---------- PROVIDED ENTRIES ----------

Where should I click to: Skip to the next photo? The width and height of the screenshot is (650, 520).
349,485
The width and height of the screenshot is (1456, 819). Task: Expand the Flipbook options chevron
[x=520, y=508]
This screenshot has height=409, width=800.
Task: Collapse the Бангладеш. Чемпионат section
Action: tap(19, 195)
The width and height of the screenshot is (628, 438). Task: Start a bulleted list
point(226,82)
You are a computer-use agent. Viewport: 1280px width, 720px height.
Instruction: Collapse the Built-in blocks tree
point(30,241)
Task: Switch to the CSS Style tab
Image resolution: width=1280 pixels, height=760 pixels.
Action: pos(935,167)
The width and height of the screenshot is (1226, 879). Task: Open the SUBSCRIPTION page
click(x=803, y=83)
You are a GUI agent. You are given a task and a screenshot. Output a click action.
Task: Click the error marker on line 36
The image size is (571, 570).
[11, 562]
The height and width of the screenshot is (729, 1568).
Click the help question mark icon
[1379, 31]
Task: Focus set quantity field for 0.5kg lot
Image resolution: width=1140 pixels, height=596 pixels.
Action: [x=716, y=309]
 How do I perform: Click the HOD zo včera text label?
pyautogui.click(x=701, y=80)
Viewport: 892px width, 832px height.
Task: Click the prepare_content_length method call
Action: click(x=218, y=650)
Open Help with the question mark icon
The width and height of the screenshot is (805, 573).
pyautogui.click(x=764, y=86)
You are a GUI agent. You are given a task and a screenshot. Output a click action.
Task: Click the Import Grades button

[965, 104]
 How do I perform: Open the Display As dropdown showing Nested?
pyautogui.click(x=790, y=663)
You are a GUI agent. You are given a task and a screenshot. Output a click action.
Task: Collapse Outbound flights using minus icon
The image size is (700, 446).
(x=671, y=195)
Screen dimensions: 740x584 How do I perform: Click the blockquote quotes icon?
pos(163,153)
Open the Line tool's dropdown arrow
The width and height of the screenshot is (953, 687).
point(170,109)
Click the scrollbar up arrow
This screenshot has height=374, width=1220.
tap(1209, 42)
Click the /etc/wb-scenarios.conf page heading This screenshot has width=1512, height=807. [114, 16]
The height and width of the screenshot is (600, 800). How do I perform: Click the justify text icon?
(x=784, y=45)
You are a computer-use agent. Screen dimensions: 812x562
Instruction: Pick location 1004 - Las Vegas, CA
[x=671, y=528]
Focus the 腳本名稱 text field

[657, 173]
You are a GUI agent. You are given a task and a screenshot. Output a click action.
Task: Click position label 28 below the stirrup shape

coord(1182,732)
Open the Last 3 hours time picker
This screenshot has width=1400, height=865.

----------

▶ _EXERCISE PROMPT_
Rewrite every line of the material above as a numbered list, skipping the blank lines.

▶ _RESULT OF THE EXERCISE_
1. Where should I click to: Skip to the next photo? The width and height of the screenshot is (650, 520).
2. 349,485
3. The width and height of the screenshot is (1456, 819). Task: Expand the Flipbook options chevron
4. [x=520, y=508]
5. This screenshot has height=409, width=800.
6. Task: Collapse the Бангладеш. Чемпионат section
7. Action: tap(19, 195)
8. The width and height of the screenshot is (628, 438). Task: Start a bulleted list
9. point(226,82)
10. You are a computer-use agent. Viewport: 1280px width, 720px height.
11. Instruction: Collapse the Built-in blocks tree
12. point(30,241)
13. Task: Switch to the CSS Style tab
14. Image resolution: width=1280 pixels, height=760 pixels.
15. Action: pos(935,167)
16. The width and height of the screenshot is (1226, 879). Task: Open the SUBSCRIPTION page
17. click(x=803, y=83)
18. You are a GUI agent. You are given a task and a screenshot. Output a click action.
19. Task: Click the error marker on line 36
20. The image size is (571, 570).
21. [11, 562]
22. The height and width of the screenshot is (729, 1568).
23. Click the help question mark icon
24. [1379, 31]
25. Task: Focus set quantity field for 0.5kg lot
26. Image resolution: width=1140 pixels, height=596 pixels.
27. Action: [x=716, y=309]
28.  How do I perform: Click the HOD zo včera text label?
29. pyautogui.click(x=701, y=80)
30. Viewport: 892px width, 832px height.
31. Task: Click the prepare_content_length method call
32. Action: click(x=218, y=650)
33. Open Help with the question mark icon
34. The width and height of the screenshot is (805, 573).
35. pyautogui.click(x=764, y=86)
36. You are a GUI agent. You are given a task and a screenshot. Output a click action.
37. Task: Click the Import Grades button
38. [965, 104]
39.  How do I perform: Open the Display As dropdown showing Nested?
40. pyautogui.click(x=790, y=663)
41. You are a GUI agent. You are given a task and a screenshot. Output a click action.
42. Task: Collapse Outbound flights using minus icon
43. The image size is (700, 446).
44. (x=671, y=195)
45. Screen dimensions: 740x584 How do I perform: Click the blockquote quotes icon?
46. pos(163,153)
47. Open the Line tool's dropdown arrow
48. The width and height of the screenshot is (953, 687).
49. point(170,109)
50. Click the scrollbar up arrow
51. This screenshot has height=374, width=1220.
52. tap(1209, 42)
53. Click the /etc/wb-scenarios.conf page heading This screenshot has width=1512, height=807. [114, 16]
54. The height and width of the screenshot is (600, 800). How do I perform: Click the justify text icon?
55. (x=784, y=45)
56. You are a computer-use agent. Screen dimensions: 812x562
57. Instruction: Pick location 1004 - Las Vegas, CA
58. [x=671, y=528]
59. Focus the 腳本名稱 text field
60. [657, 173]
61. You are a GUI agent. You are given a task and a screenshot. Output a click action.
62. Task: Click position label 28 below the stirrup shape
63. coord(1182,732)
64. Open the Last 3 hours time picker
65. This screenshot has width=1400, height=865.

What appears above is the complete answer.